- Born: 1887 Elizabethgrad (now Kropyvnytskyi, Ukraine)
- Died: 1960 (aged 72–73) Jerusalem, Israel
- Education: Cornell University (Ph.D. 1921)
- Scientific career
- Fields: Biochemistry, including thyroxin and insulin metabolism
- Institutions: Hospital for Joint Diseases, New York
- Thesis: Enzyme studies on Solanum elaeagnifolium (1921)

= Aaron Bodansky =

Russian-born American biochemist

Aaron Bodansky (1887 in Elizabethgrad – 1960) was a Russian-born American biochemist remembered for describing the Bodansky unit in the measurement of alkaline phosphatase in blood.

==Biography==
Aaron Bodansky was born in Russia in 1887 and emigrated to the United States in 1904, followed in the next two years by his parents and siblings. He studied biochemistry at Cornell University, earning a Ph.D. in 1921 with a thesis titled "Enzyme studies on solanum elaeagnifolium". In 1926, Bodansky was hired into the laboratory division of the Hospital for Joint Diseases (now part of NYU Langone Medical Center). At the Hospital for Joint Diseases, Bodansky's work covered a variety of areas of biochemistry including thyroxin and insulin metabolism, metabolism of minerals and bones, liver function, and parathyroid function.

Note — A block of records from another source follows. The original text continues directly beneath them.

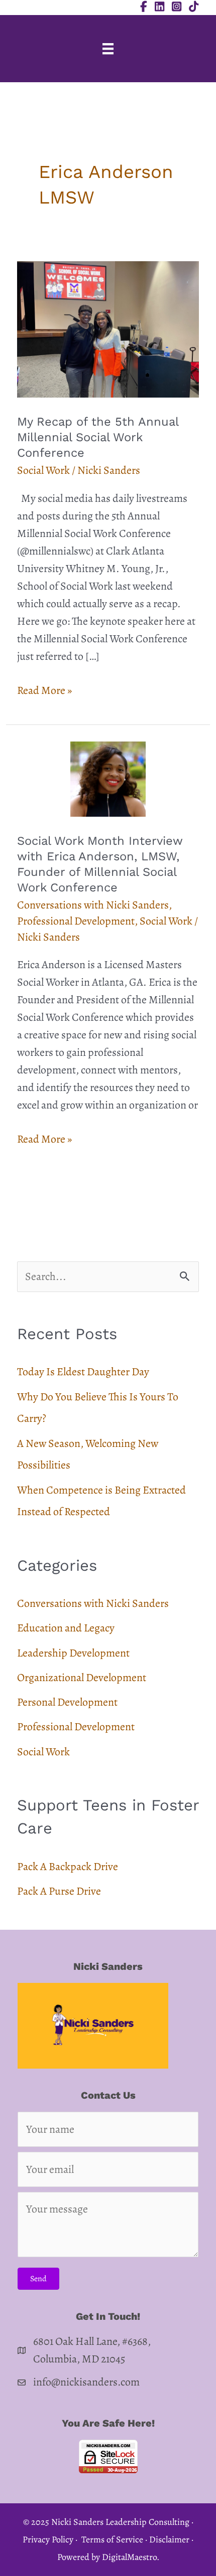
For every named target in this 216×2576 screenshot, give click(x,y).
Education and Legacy (66, 1627)
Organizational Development (81, 1677)
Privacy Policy (48, 2539)
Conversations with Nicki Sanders (93, 904)
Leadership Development (73, 1653)
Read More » (44, 690)
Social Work (43, 470)
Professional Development (76, 921)
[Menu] (108, 48)
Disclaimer (169, 2539)
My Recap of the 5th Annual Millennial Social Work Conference (97, 437)
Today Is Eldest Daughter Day (83, 1371)
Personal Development (67, 1702)
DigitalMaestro (129, 2557)
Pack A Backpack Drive (67, 1866)
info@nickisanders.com (86, 2381)
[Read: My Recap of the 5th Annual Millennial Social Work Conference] (108, 328)
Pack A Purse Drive (59, 1891)
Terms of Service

His area of special interest was calcium metabolism. He published several papers in this field, including the work on measurement of phosphatase activity. He died in 1960 from a heart attack. Two brothers, Meyer Bodansky (1896-1941) and Oscar Bodansky (1901-1977) were themselves prominent biochemists, often leading to confusion in the attribution of their individual accomplishments.